If an integer, this defines a multiple-level (nested) container. The number defines the depth for which to identify and serialize the objects. In this case, the function output object will always be identified together with the element tree. For instance, consider the two-level list L = [[obj1, obj2], [obj3, obj4]]. With container_output=0, there will be a single function output node for list L. Starting from L, there will be two additional nodes for each of the inner lists (L[0] and L[1], i.e., all elements from level zero). With container_output=1, there will be a single function output node for list L. Starting from L, there will be two additional nodes for each of the inner lists (L[0] and L[1]). Finally, starting from each inner list, there will be output nodes for obj1 and obj2 (linked to L[0]) and for obj3 and obj4 (linked to L[1]). Therefore, all elements from level one are identified, and linked to the respective elements from level zero.

If a tuple, this defines a range of the levels in a nested container to consider when identifying the objects output by the function. For example, taking the same list above, a container_output=(0, 1) will start from level zero and stop at the elements from level one (similar to container_output=1). With container_output=(1, 1), the first level will be ignored as function output. The function will have two output nodes (directly for L[0] and L[1]). Starting from each inner list, there will be output nodes for obj1 and obj2 (linked to L[0]) and for obj3 and obj4 (linked to L[1]).

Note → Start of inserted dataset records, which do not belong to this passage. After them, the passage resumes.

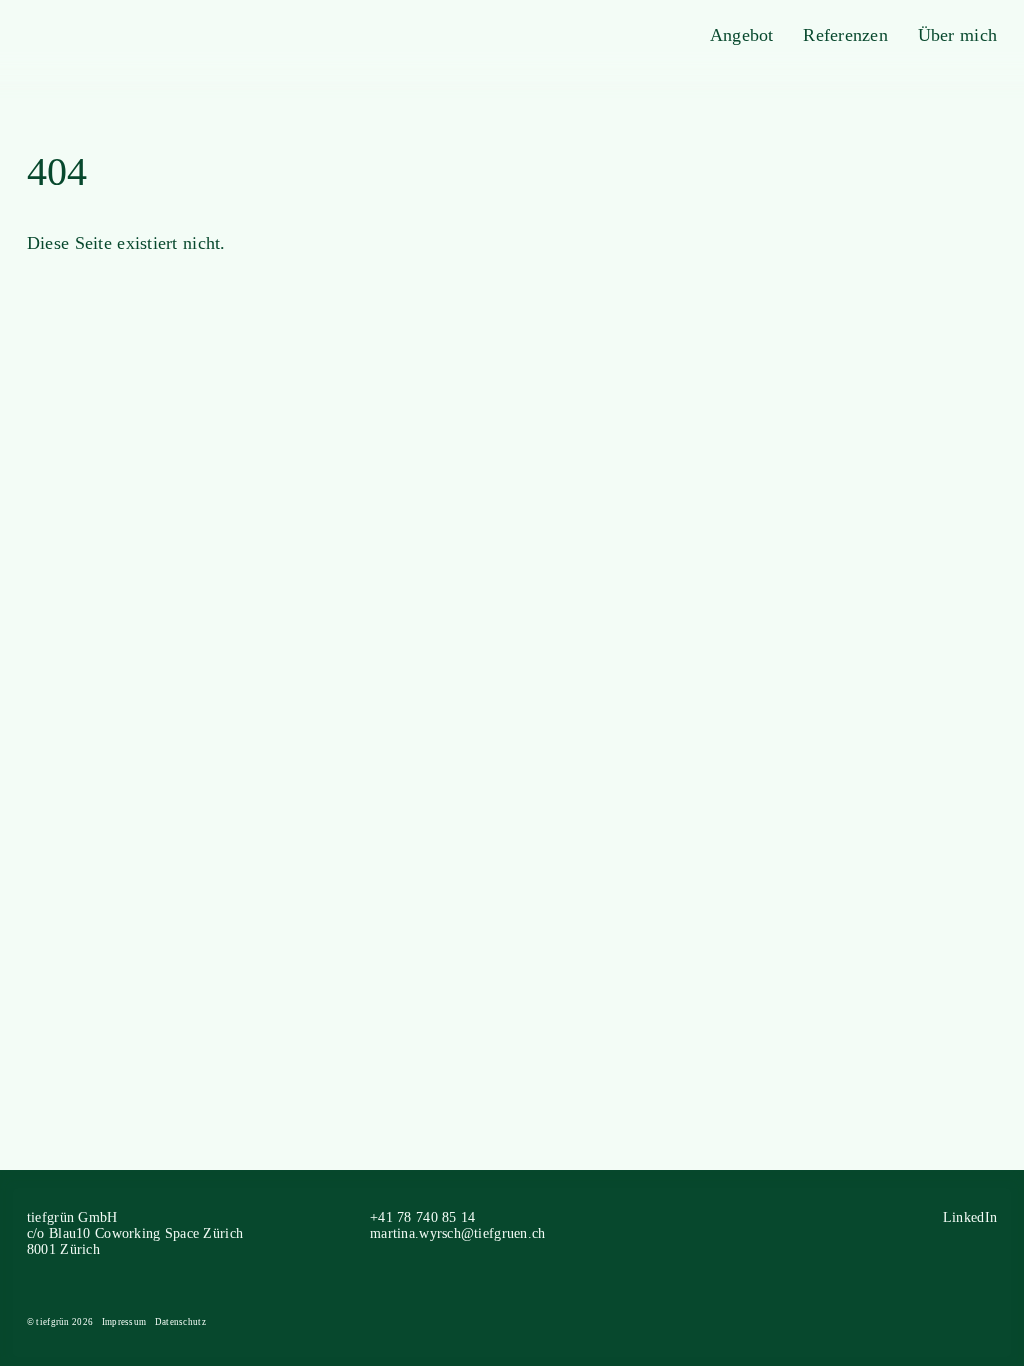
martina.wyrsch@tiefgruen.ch (458, 1233)
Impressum (124, 1322)
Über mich (958, 35)
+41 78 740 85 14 (422, 1217)
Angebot (742, 35)
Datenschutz (180, 1322)
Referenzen (845, 35)
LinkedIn (970, 1217)
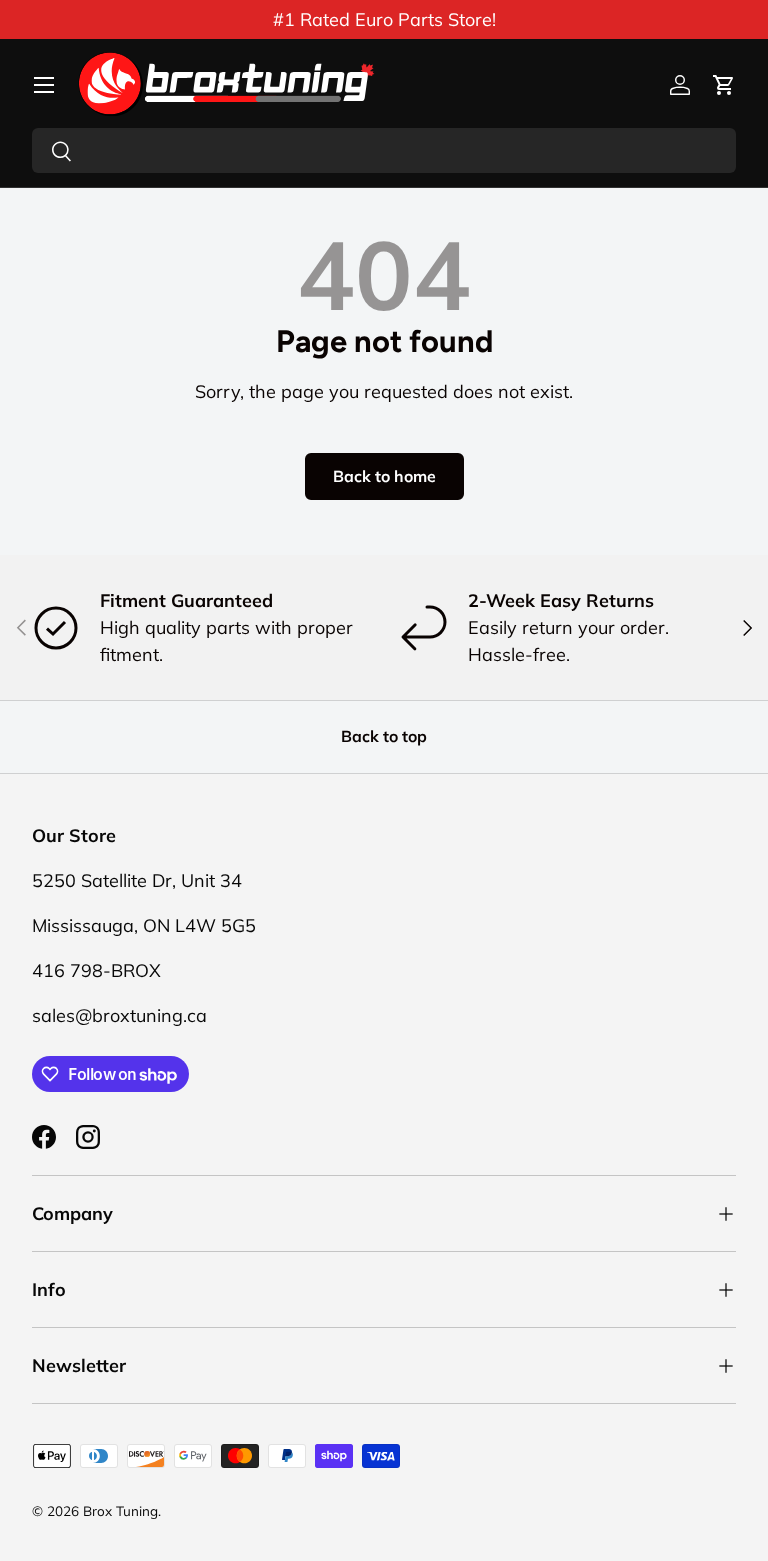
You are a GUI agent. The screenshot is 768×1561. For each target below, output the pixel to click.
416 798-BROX (96, 970)
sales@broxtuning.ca (119, 1015)
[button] (724, 85)
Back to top (384, 736)
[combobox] (384, 150)
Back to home (384, 476)
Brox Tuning (120, 1510)
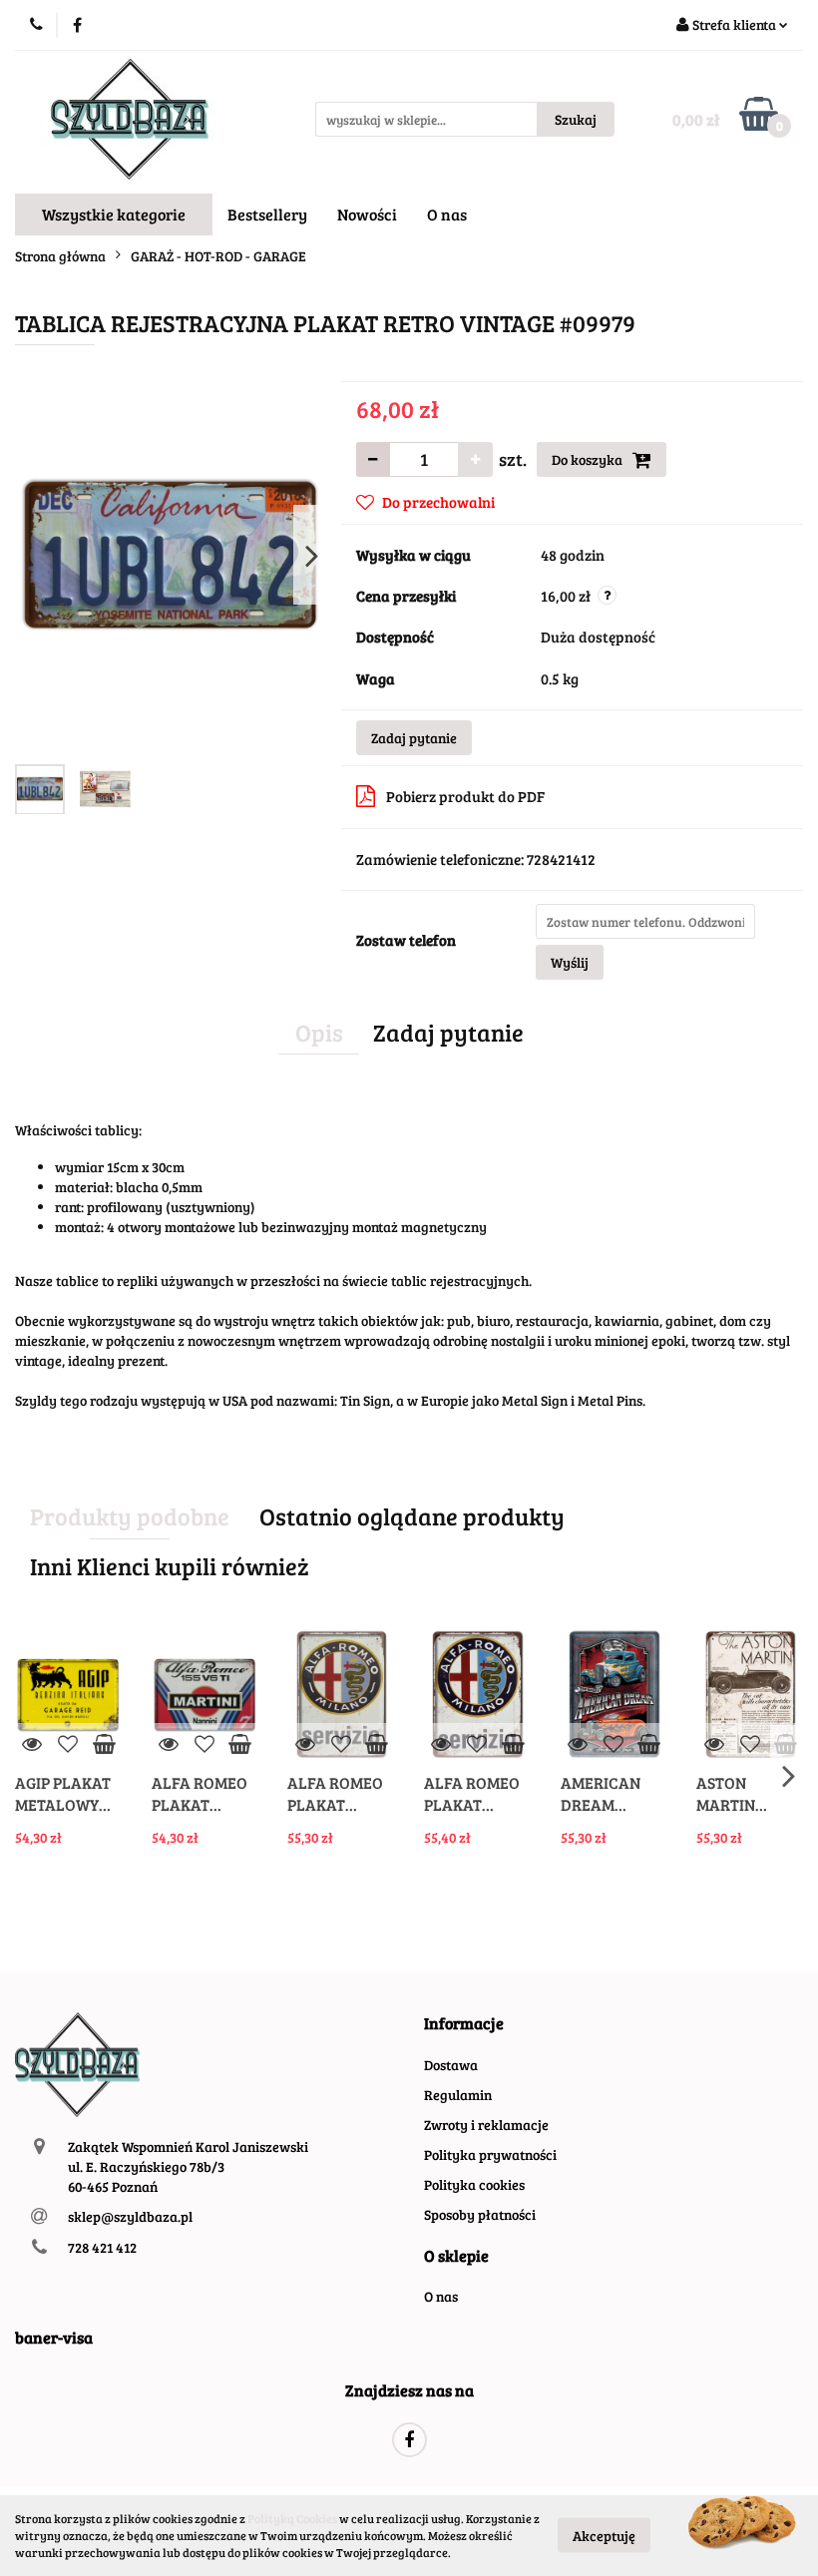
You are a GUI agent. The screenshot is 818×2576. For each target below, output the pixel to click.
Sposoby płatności (480, 2214)
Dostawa (451, 2064)
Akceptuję (604, 2535)
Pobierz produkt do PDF (465, 796)
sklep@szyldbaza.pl (130, 2216)
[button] (464, 2023)
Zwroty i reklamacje (486, 2124)
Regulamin (458, 2094)
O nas (447, 214)
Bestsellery (267, 214)
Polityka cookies (474, 2184)
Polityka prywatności (490, 2154)
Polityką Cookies (292, 2518)
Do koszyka (588, 459)
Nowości (367, 214)
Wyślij (570, 962)
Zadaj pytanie (414, 737)
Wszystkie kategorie (114, 214)
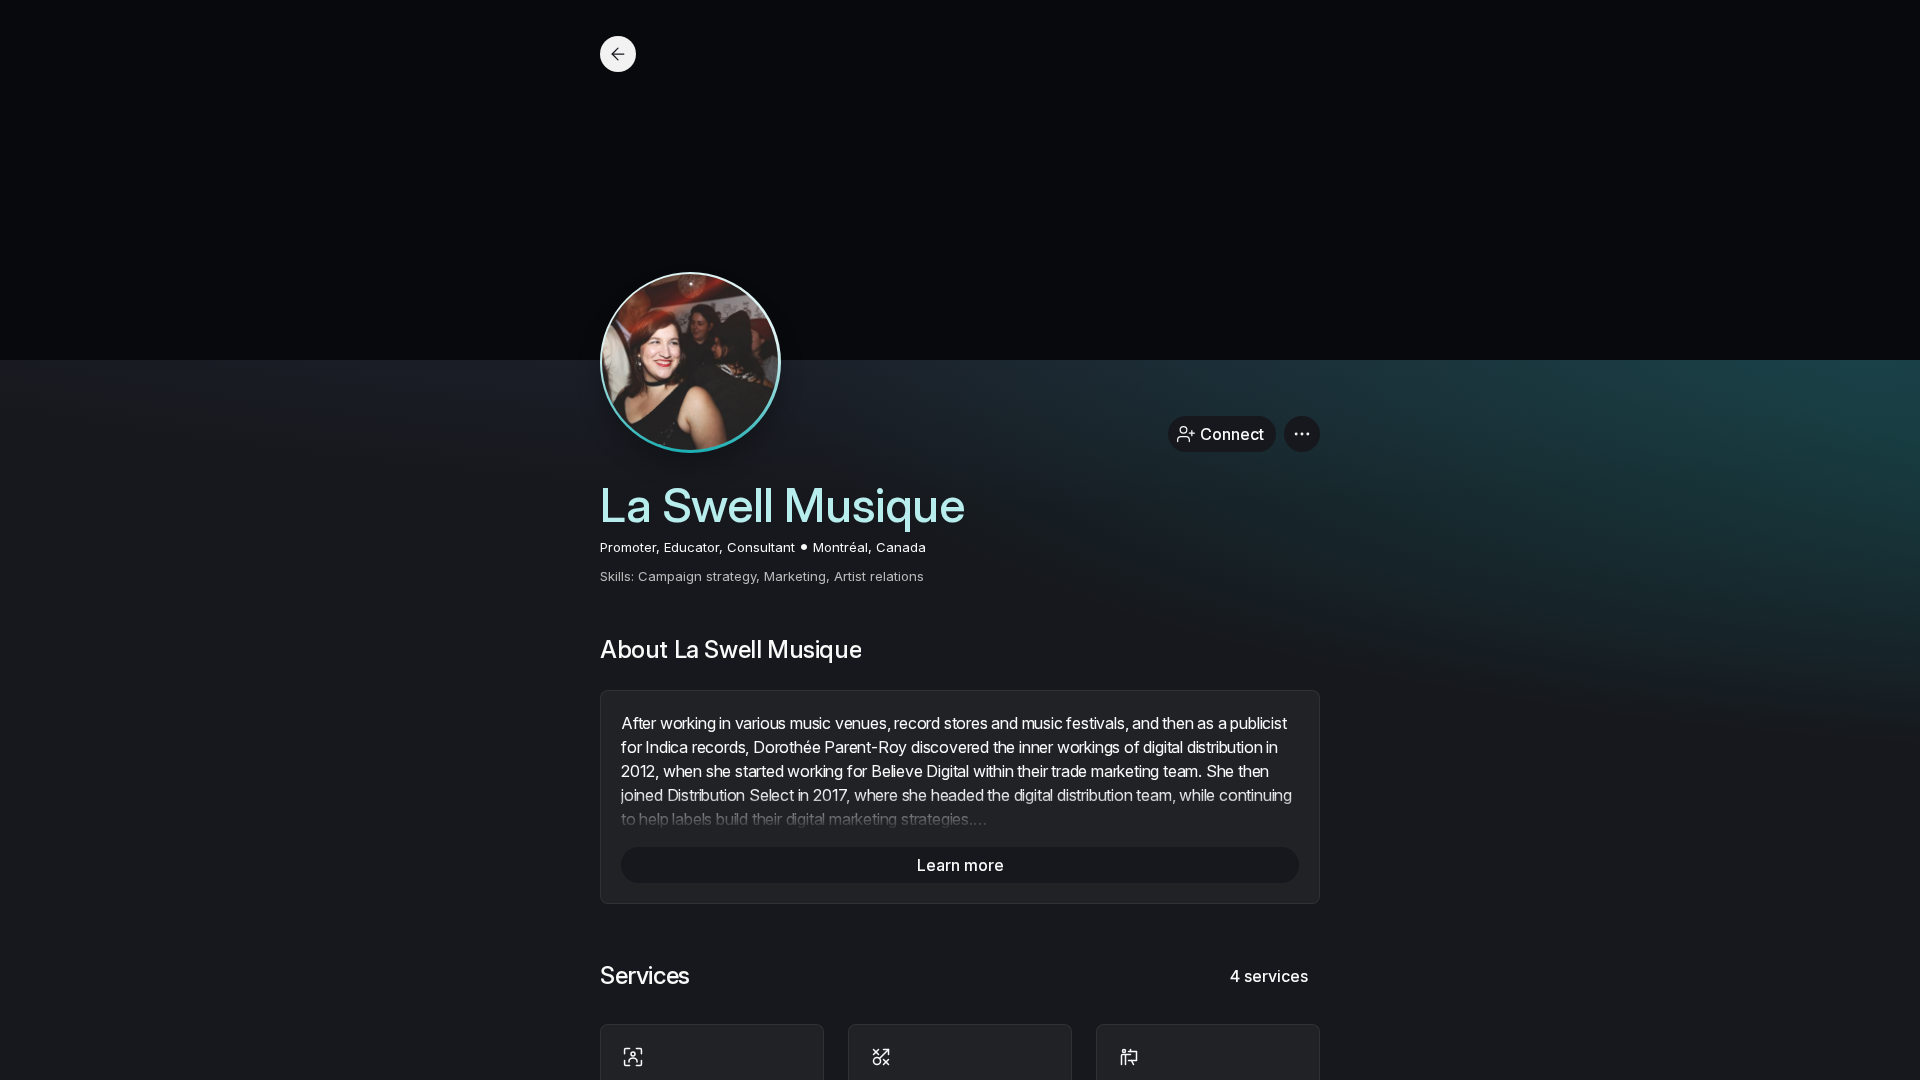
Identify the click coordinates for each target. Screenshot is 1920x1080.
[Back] (618, 54)
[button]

Therefore, the first level (zero) of the container is ignored, and only elements from level one are described. The range feature is useful for functions where the relevant outputs are containers whose elements should also be described, but those containers are grouped inside a single return list instead of the function returning a tuple with the containers.

It is important to note that all levels identified as integers or range tuples should point to levels in the nested-container that contain iterables. For example, in the list L above, the level 2 are the objects objX. If container_output=2, Alpaca will try to iterate over each objX and describe their elements. If they are not iterable, an error will be raised.

Default: False

Raises:
ValueError

If inputs is not a list or not None.

Attributes:
activebool

If True, provenance tracking is active. If False, provenance tracking is suspended. This attribute is set using the activate()/deactivate() interface functions.

historylist of FunctionExecution

All events that were tracked. Each function call is structured in a named tuple FunctionExecution that stores:

  • ‘function’: FunctionInfo named tuple;

  • ‘inputs’: dict with the DataObject or File named tuples associated with every input value to the function;

  • ‘params’: dict with the positional/keyword argument names that are not data/file input/file output as keys. Values are the value of each argument as passed to the function call;

  • ‘output’: dict with the DataObject or File named tuples associated with the values returned by the function or files written to the disk;

  • ‘arg_map’: names of the positional arguments;

  • ‘kwarg_map’: names of the keyword arguments;

  • ‘call_ast’: ast.AST object containing the Abstract Syntax Tree of the code that generated the function call.

  • ‘code_statement’: str with the code statement calling the function.

  • ‘time_stamp_start’, ‘time_stamp_end’: str with the ISO representation of the start and end times of the function execution;

  • ‘return_targets’: names of the variables that store the function output(s) in the source code;

  • ‘order’: integer defining the order of this function call in the

    whole tracking history.

  • ‘execution_id’: str with the UUID of the particular function

    execution tracked.

source_filestr

Path to the script file being tracked.

session_idstr

Unique identifier (UUID) for this script execution.

inputslist

Names of the function arguments that are considered inputs.

file_inputslist

Names of the function arguments that are considered file inputs.

file_outputslist

Names of the function arguments that are considered file outputs.

container_inputslist

Names of the function arguments that are considered containers of data.

container_outputbool

True if the function outputs data in a container.